New ACO Guidelines: A Healthcare Reform Milestone?
Yesterday, HHS Secretary Kathleen Sebelius and CMS Administrator Don Berwick held a much anticipated con call to announce proposed rules on the formation of Accountable Care Organizations, or ACOs. Sometimes referred to as the “unicorn” of health reform (everybody’s heard of it, nobody’s seen one), ACOs refer to a new model for healthcare organizations that creates integrated networks of physicians and hospitals that will each be its own enterprise, sharing responsibility for caring for a population of patients. The goal is to provide coordinated care that will result in improved quality of care, better outcomes and cost savings. According to the HHS, ACOs could save Medicare up to $960 million in its first three years.
As Dr. Berwick explained, “An ACO will be rewarded for providing better care and investing in bettering the health and lives of patients. ACOs are not just a new way to pay for care. They are a new model for the organization and delivery of care. [ACOs] are designed to lift the burden of fragmented and disconnected care from patients, while improving the partnership among patients, doctors, hospitals and other providers of care in making health care decisions.”

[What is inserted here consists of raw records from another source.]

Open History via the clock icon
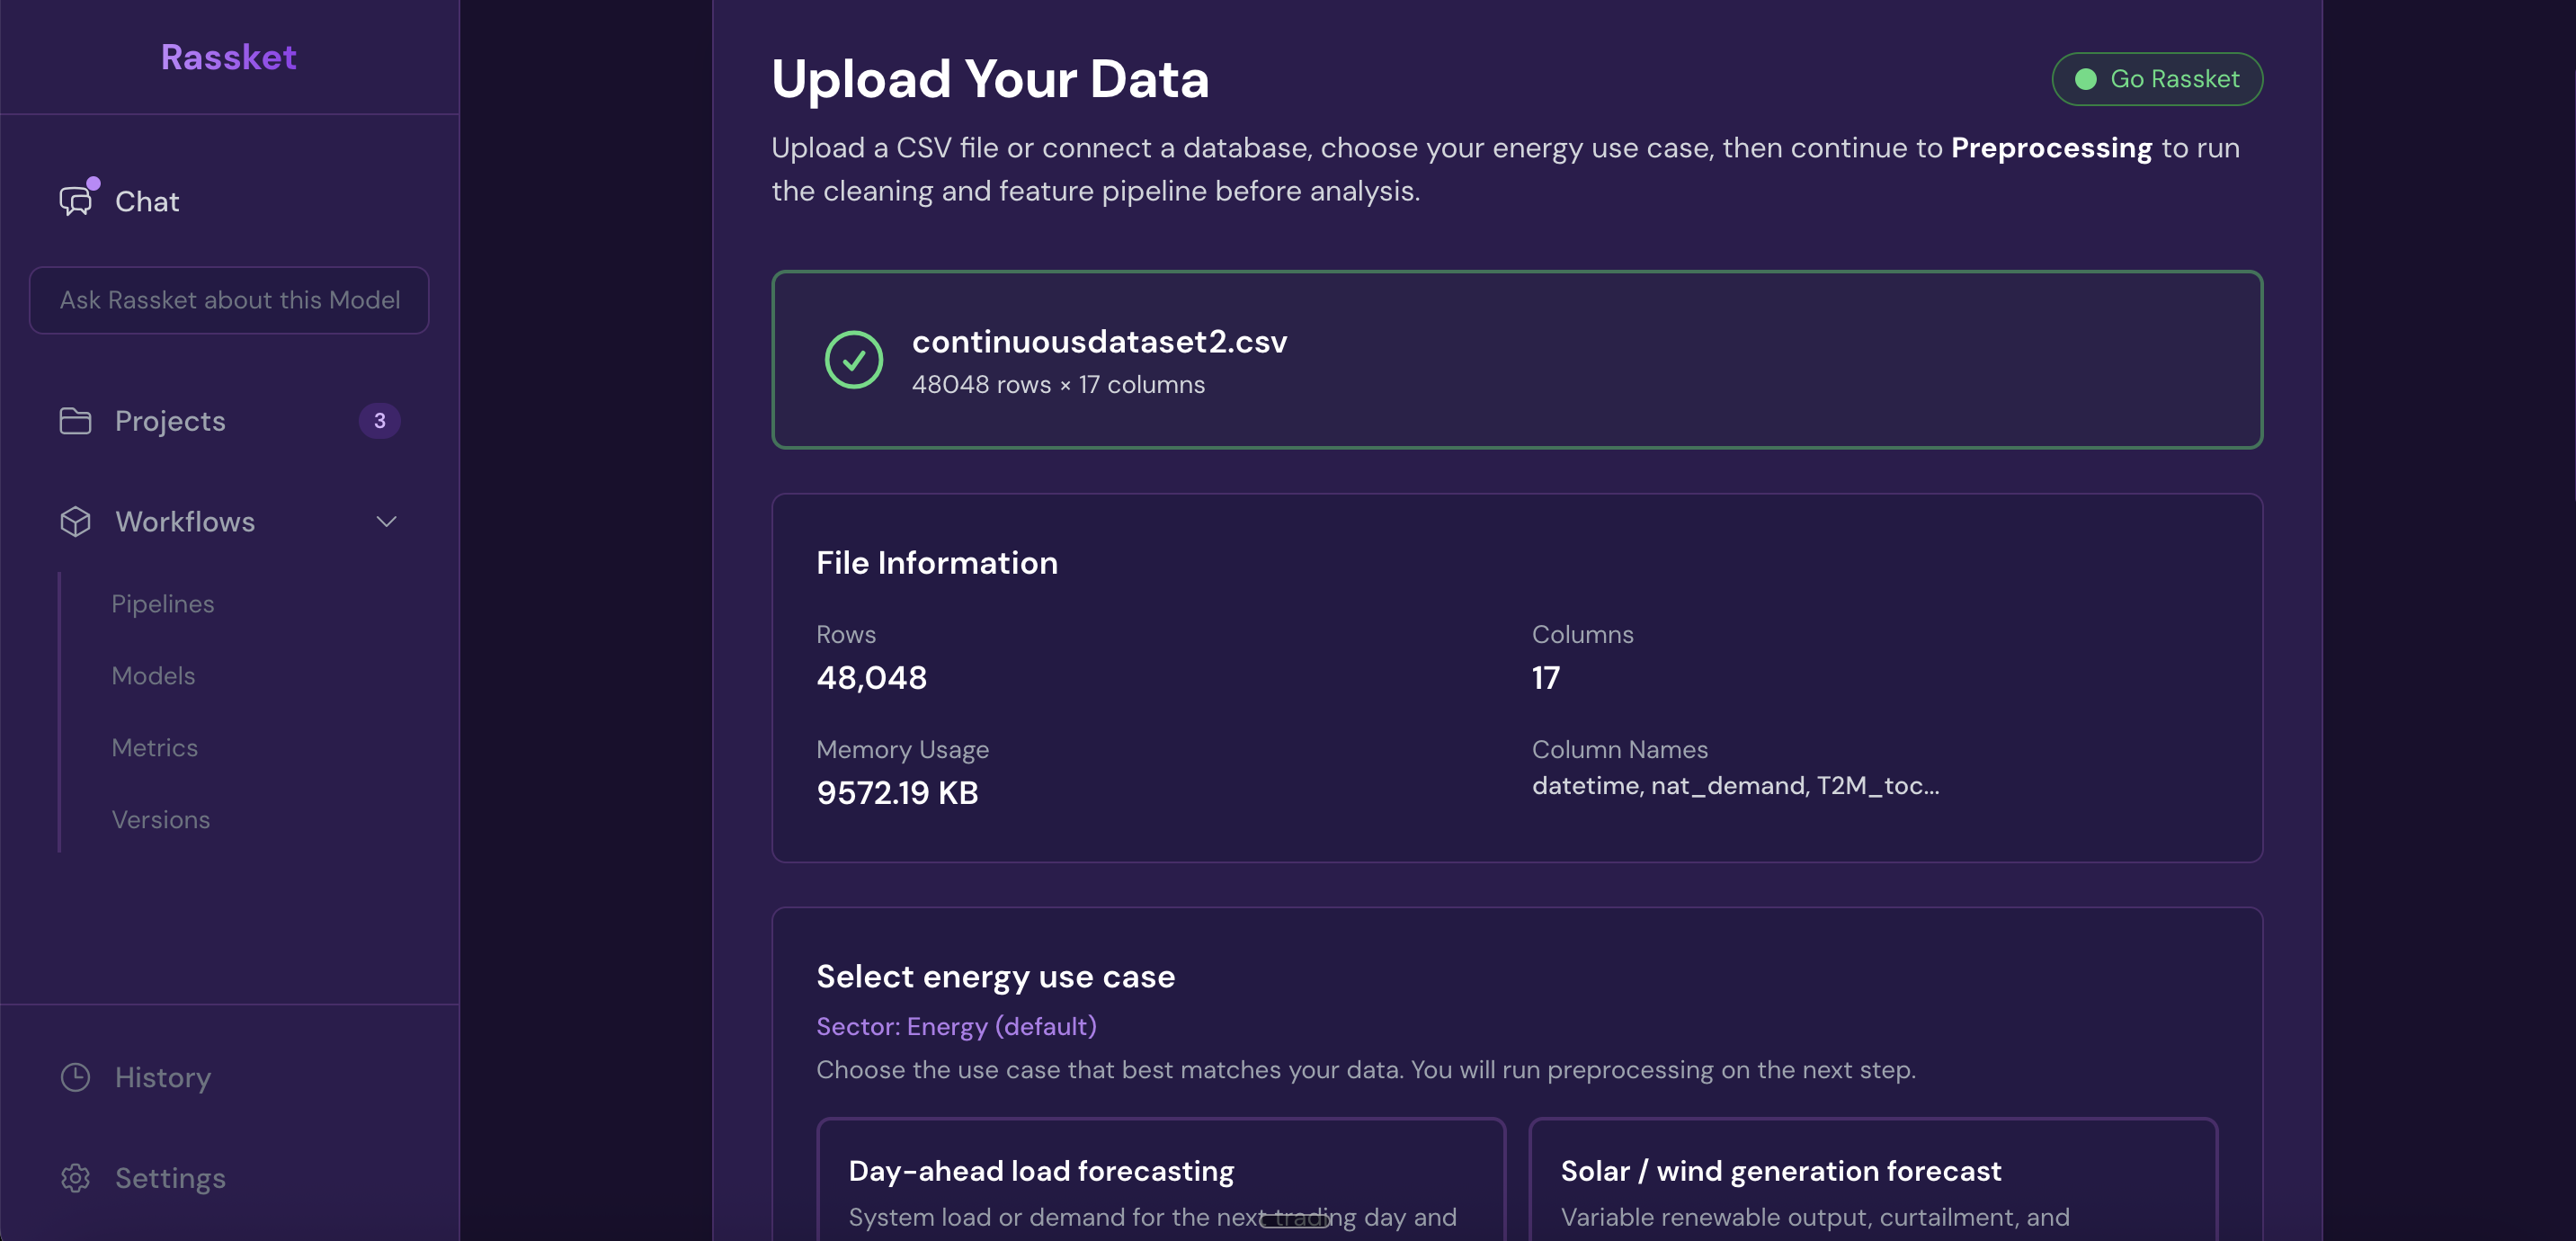This screenshot has height=1241, width=2576. click(75, 1077)
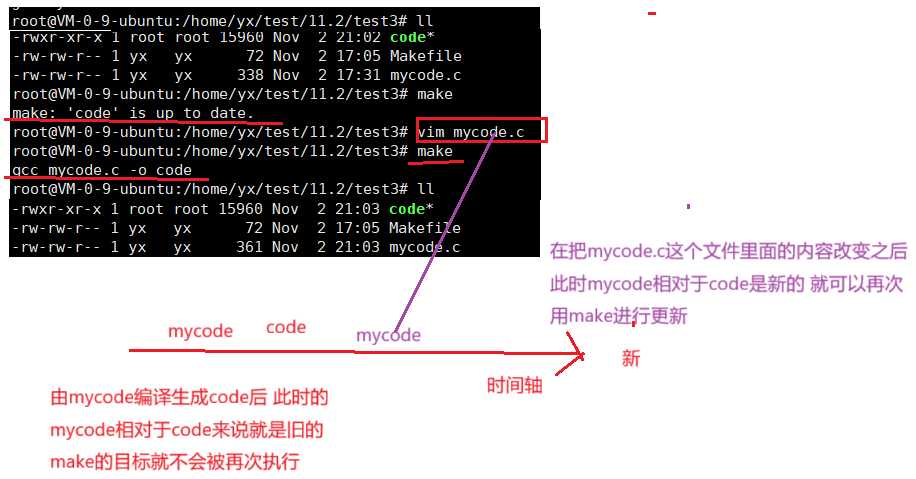Click the red '新' label
The height and width of the screenshot is (479, 916).
[631, 358]
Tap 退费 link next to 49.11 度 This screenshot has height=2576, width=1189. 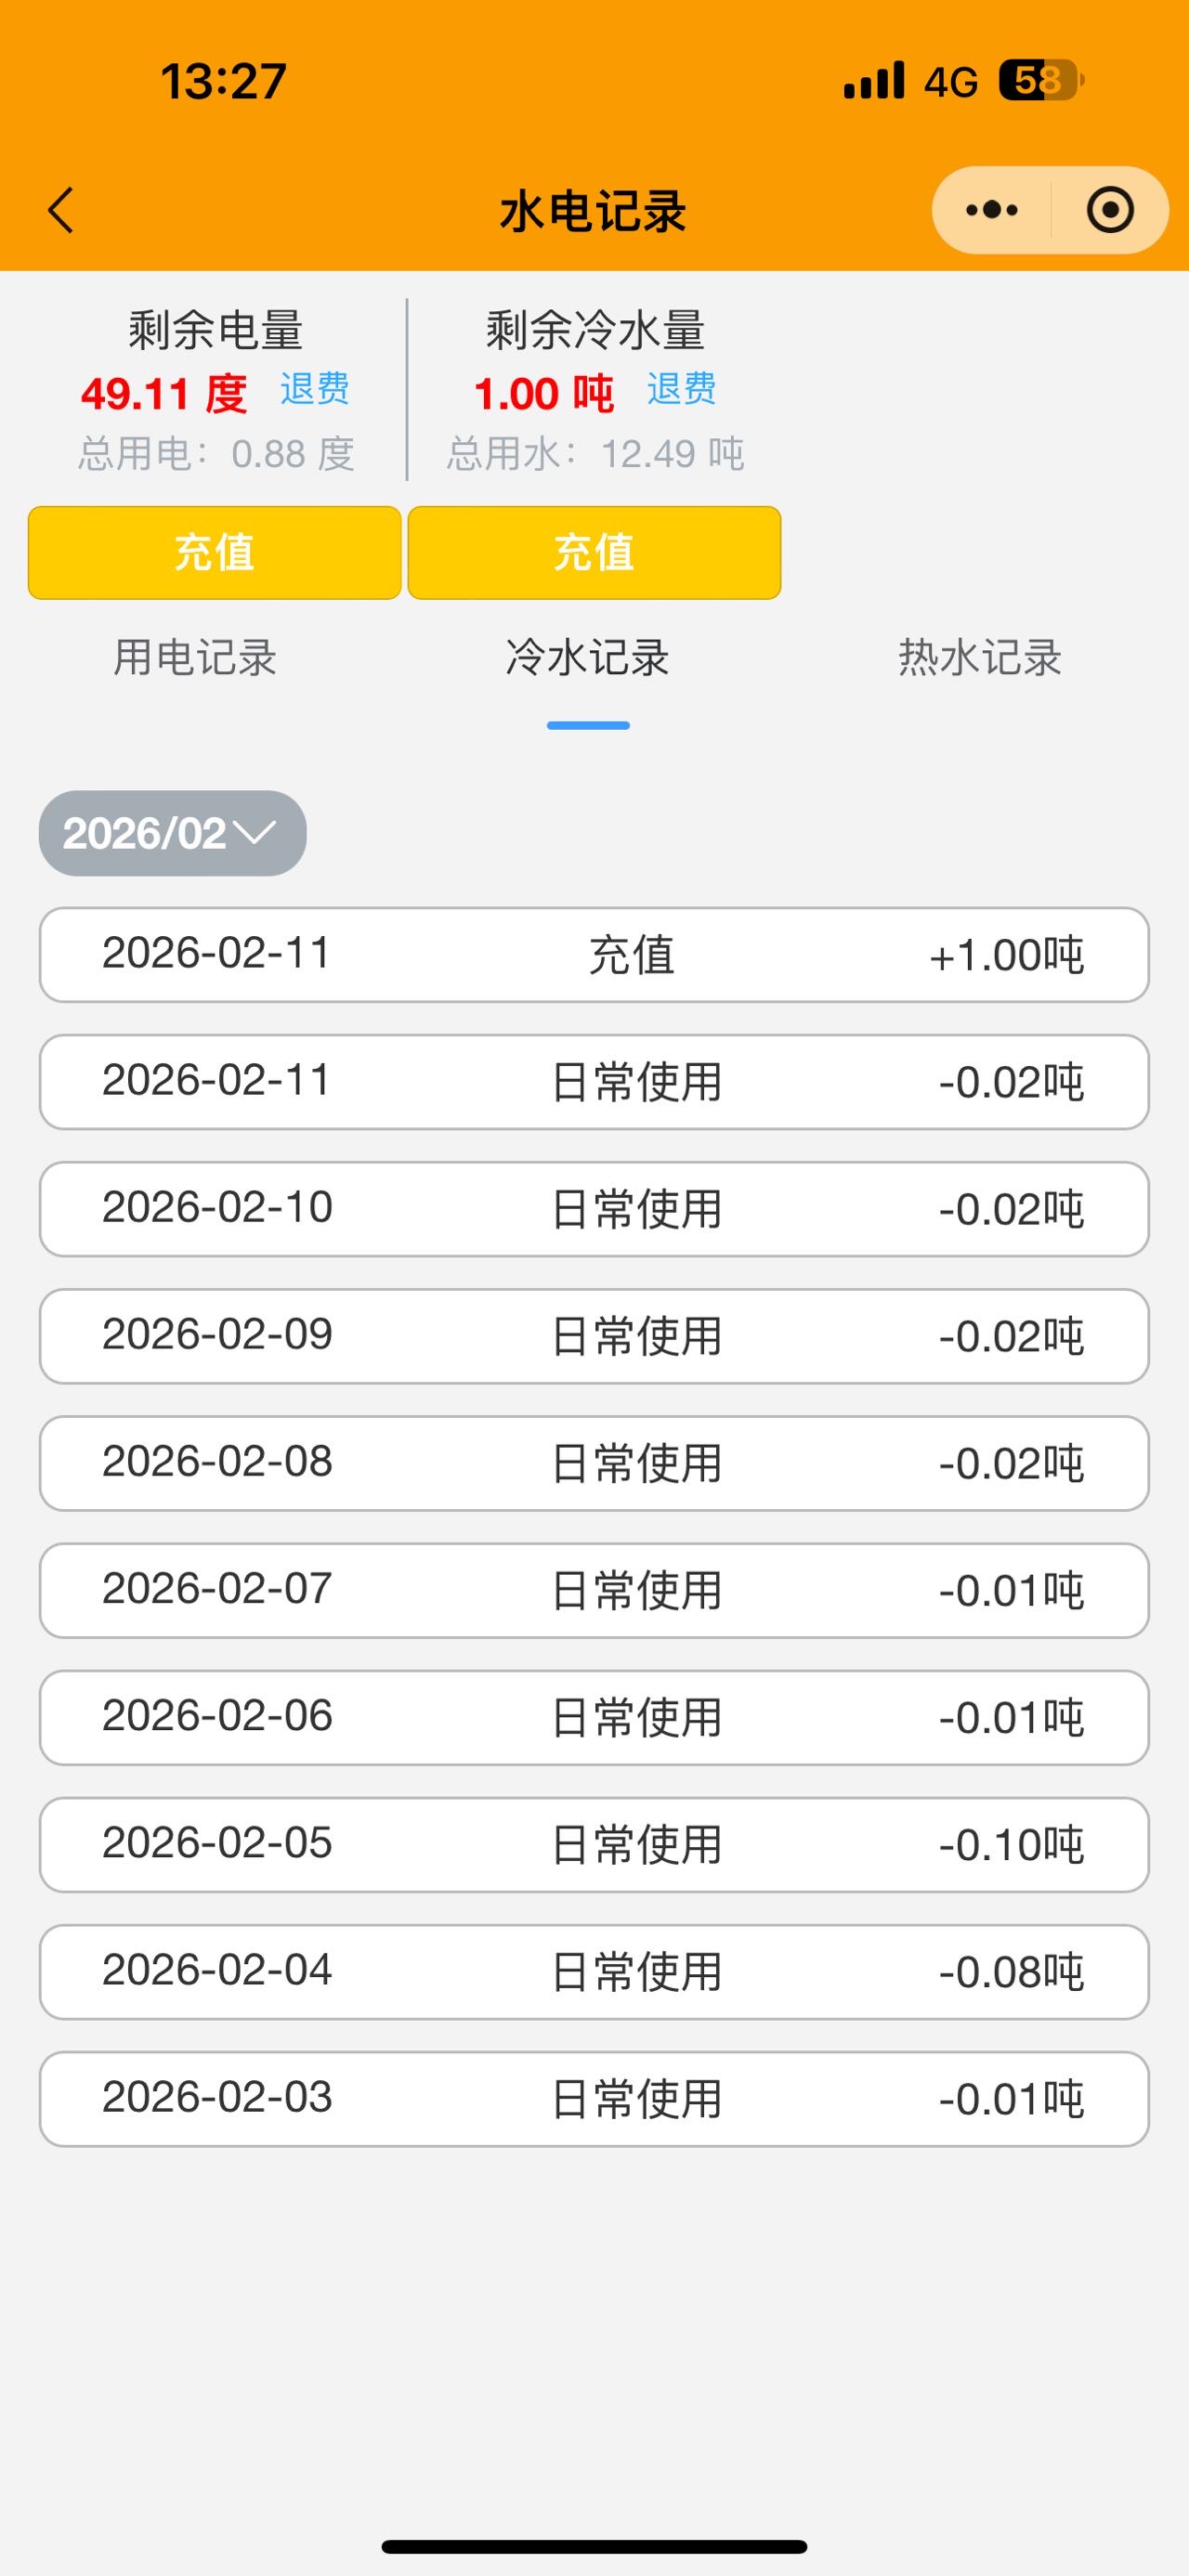point(314,389)
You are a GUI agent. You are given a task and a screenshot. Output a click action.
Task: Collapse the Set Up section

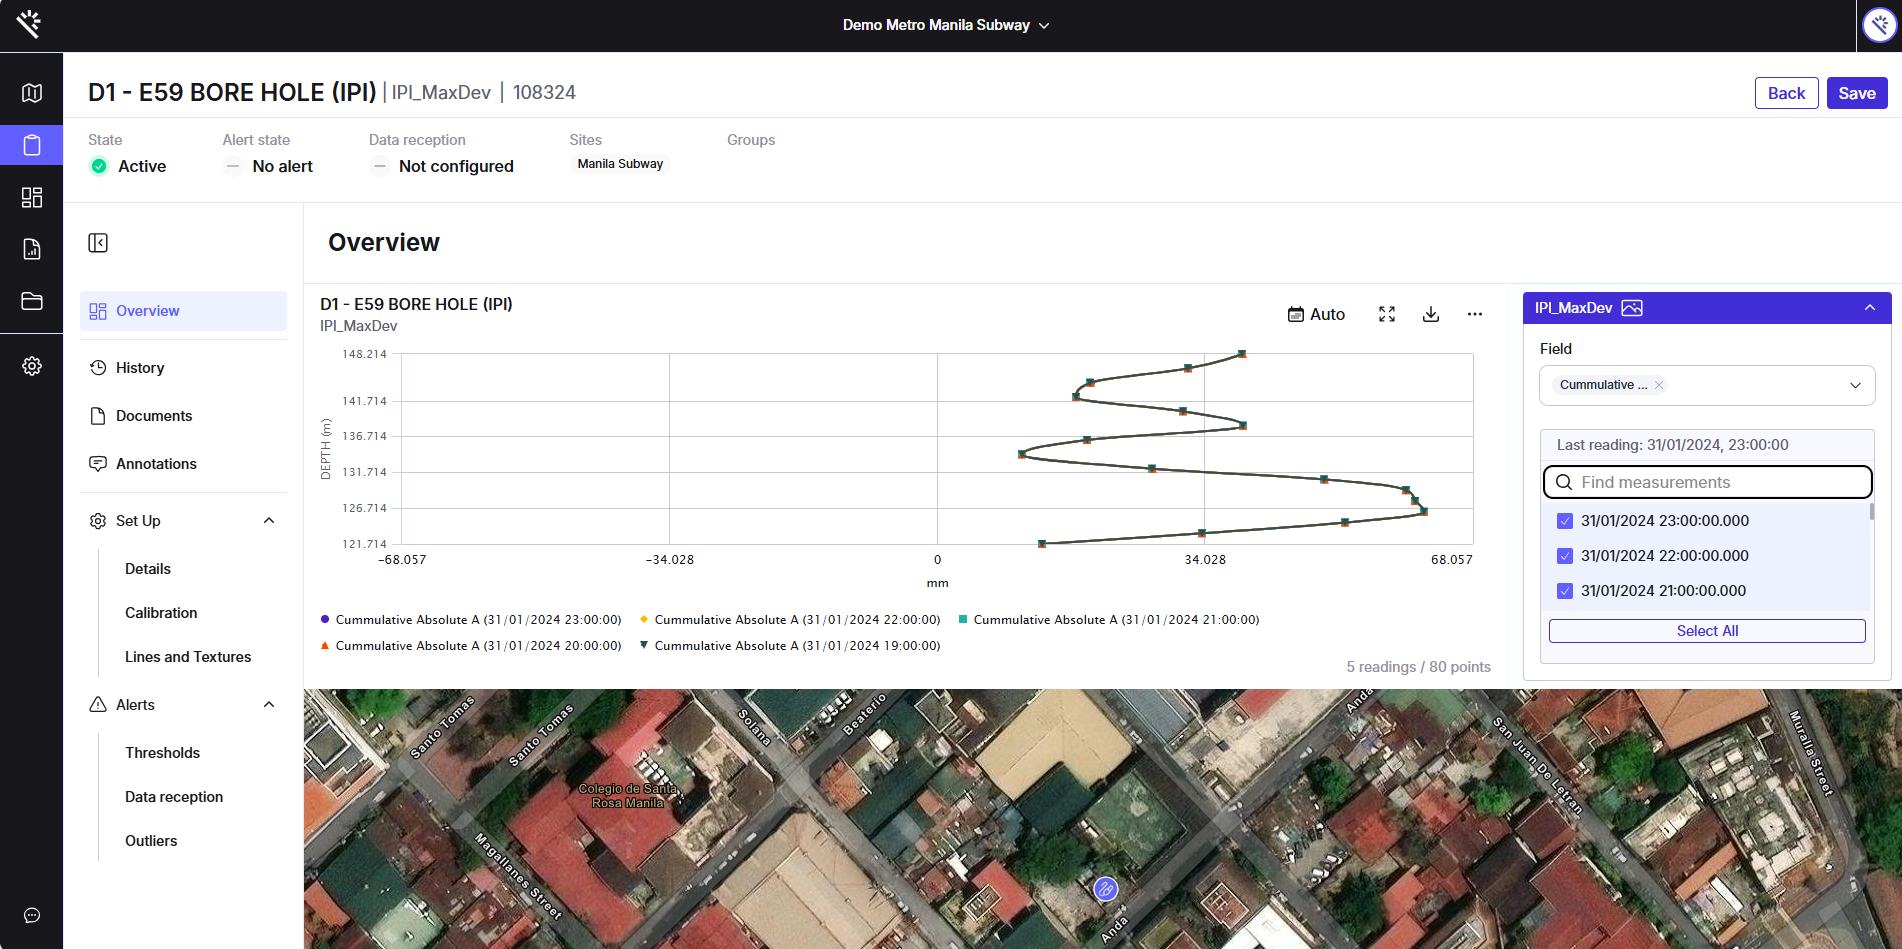269,521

Still open to a 60-day public review cycle and possible change, the rules go into effect in January 2012, and are aimed at partnerships of primary care doctors, specialists and hospitals providing care to 5,000 or more Medicare beneficiaries over a period of three or more years. (In theory, ACOs could be a model for the entire healthcare system). A brisk 429-page read, the proposed rules outline 65 quality measures (pgs. 174-194) that ACOs must meet in five key quality “domains”:
• Patient/caregiver care experiences
• Care coordination
• Patient safety
• Preventative health
• At-risk population/frail elderly health
They also outline how financial incentives would work. ACOs would be bonused on meeting government-set quality goals and financial savings (against a calculation of how much a Medicare patient should “cost”) while also sharing in the risk if they do not meet targets. Berwick summarizes that there will be two “shared responsibility” options for ACOs: “In the first model, ACOs earlier in their evolution can elect to assume a smaller share of upside gains but no risk of loss for 2 years and then transition in year 3 to accepting risk. In the second model, organizations that are willing to take on both upside gains and downside risk can qualify for a higher proportion of shared savings from the start.”
Many Schwartz Communications clients stand to benefit from the successful adoption of the ACO model and are eagerly awaiting further details. These are companies that have promising IT-based solutions for population health management, clinical decision support, care coordination, preventative health and wellness, chronic care management, health information exchange and analytics – all areas that are at the heart of the ACO concept. They represent a microcosm of the healthcare IT industry at large. However things turn out with ACOs, one thing is clear, transforming healthcare to be more patient-centered, cost-efficient, coordinated and based on outcomes (versus procedures) will be a great step in the right direction toward meaningful reform.